___ GIVEN ENTRIES

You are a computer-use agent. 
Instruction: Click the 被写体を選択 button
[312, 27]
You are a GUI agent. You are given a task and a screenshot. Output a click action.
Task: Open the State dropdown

______

→ TO DO
Return the whole of the data, character for character.

→ SOLUTION
You are a computer-use agent. 
Instruction: Click the 被写体を選択 button
[312, 27]
You are a GUI agent. You are given a task and a screenshot. Output a click action.
Task: Open the State dropdown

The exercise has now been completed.